The embodiment of the switching apparatus of the job execution engine provided in this specification may be specifically configured to execute the processing procedure of the embodiment of the switching method of the job execution engine, and the functions of the embodiment are not described herein again, and reference may be made to the detailed description of the embodiment of the switching method of the job execution engine.
In terms of hardware, in order to improve the reliability and efficiency of switching the job execution engines and further improve the job efficiency, the present application provides an embodiment of an electronic device for implementing all or part of the contents of the method for switching the job execution engines, where the electronic device specifically includes the following contents:
a processor (processor), a memory (memory), a communication Interface (Communications Interface), and a bus; the processor, the memory and the communication interface complete mutual communication through the bus; the communication interface is used for realizing information transmission between the switching device of the job execution engine and the related equipment such as the user terminal; the electronic device may be a desktop computer, a tablet computer, a mobile terminal, and the like, but the embodiment is not limited thereto. In this embodiment, the electronic device may be implemented with reference to the embodiment of the method for switching the job execution engine and the embodiment of the switching device for implementing the job execution engine in the embodiments, and the contents of the embodiments are incorporated herein, and repeated descriptions are omitted.
Fig. 9 is a schematic block diagram of a system configuration of an electronic device 9600 according to an embodiment of the present application. As shown in fig. 9, the electronic device 9600 can include a central processor 9100 and a memory 9140; the memory 9140 is coupled to the central processor 9100. Notably, this fig. 9 is exemplary; other types of structures may also be used in addition to or in place of the structure to implement telecommunications or other functions.

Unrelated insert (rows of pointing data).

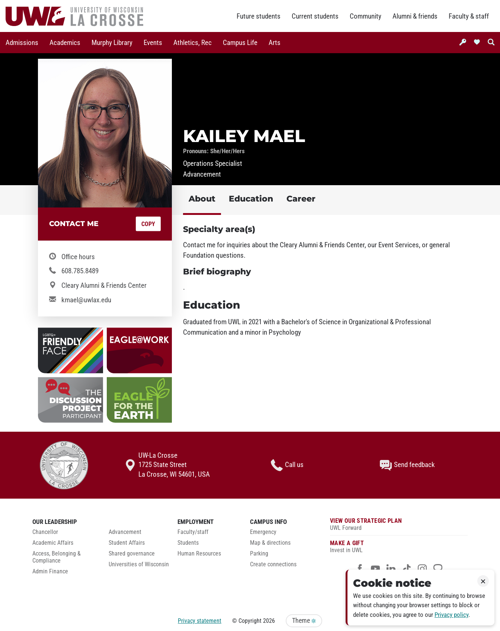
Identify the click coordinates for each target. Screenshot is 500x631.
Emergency (263, 532)
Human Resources (199, 553)
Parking (259, 553)
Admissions (22, 43)
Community (365, 16)
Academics (64, 43)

In one or more embodiments of the present application, the switching function of the job execution engine may be integrated into the central processor 9100. The central processor 9100 may be configured to control as follows:
step 100: acquiring a query statement to be executed;
step 200: determining a target job execution engine and engine parameters corresponding to the query sentence to be executed according to a preset engine classification model, wherein the preset engine classification model is obtained by pre-training a multi-classification model based on batch historical query sentences and engine labels corresponding to the batch historical query sentences;
step 300: and applying the target operation execution engine and the engine parameters to execute the query statement to be executed.
As can be seen from the above description, the electronic device provided in the embodiments of the present application can improve the reliability and efficiency of job execution engine switching, and thus can improve job efficiency.

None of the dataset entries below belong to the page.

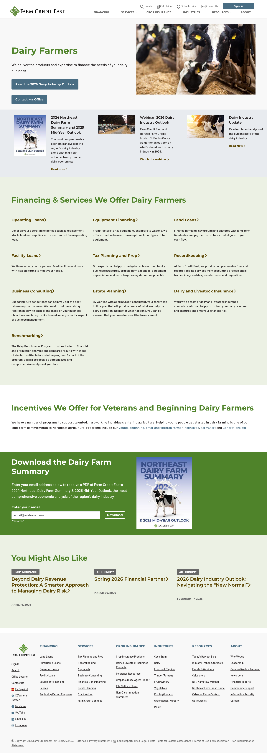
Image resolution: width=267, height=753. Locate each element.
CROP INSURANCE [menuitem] (159, 12)
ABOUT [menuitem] (246, 12)
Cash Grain (160, 656)
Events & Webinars (203, 669)
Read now (59, 169)
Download (115, 515)
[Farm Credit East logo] (37, 11)
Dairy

In another embodiment, the switching device of the job execution engine may be configured separately from the central processor 9100, for example, the switching device of the job execution engine may be configured as a chip connected to the central processor 9100, and the switching function of the job execution engine may be realized by the control of the central processor.
As shown in fig. 9, the electronic device 9600 may further include: a communication module 9110, an input unit 9120, an audio processor 9130, a display 9160, and a power supply 9170. It is noted that the electronic device 9600 also does not necessarily include all of the components shown in fig. 9; in addition, the electronic device 9600 may further include components not shown in fig. 9, which may be referred to in the prior art.
As shown in fig. 9, the central processor 9100, which is sometimes referred to as a controller or operational control, can include a microprocessor or other processor device and/or logic device, the central processor 9100 receives input and controls the operation of various components of the electronic device 9600.
The memory 9140 can be, for example, one or more of a buffer, a flash memory, a hard drive, a removable media, a volatile memory, a non-volatile memory, or other suitable device. The information relating to the failure may be stored, and a program for executing the information may be stored. And the central processing unit 9100 can execute the program stored in the memory 9140 to realize information storage or processing, or the like.
The input unit 9120 provides input to the central processor 9100. The input unit 9120 is, for example, a key or a touch input device. The power supply 9170 is used to provide power to the electronic device 9600. The display 9160 is used for displaying display objects such as images and characters. The display may be, for example, an LCD display, but is not limited thereto.
The memory 9140 may be a solid-state memory, e.g., read Only Memory (ROM), random Access Memory (RAM), a SIM card, or the like. There may also be a memory that holds information even when power is off, can be selectively erased, and is provided with more data, an example of which is sometimes called an EPROM or the like. The memory 9140 could also be some other type of device. Memory 9140 includes a buffer memory 9141 (sometimes referred to as a buffer). The memory 9140 may include an application/function storage portion 9142, the application/function storage portion 9142 being used for storing application programs and function programs or for executing a flow of operations of the electronic device 9600 by the central processor 9100.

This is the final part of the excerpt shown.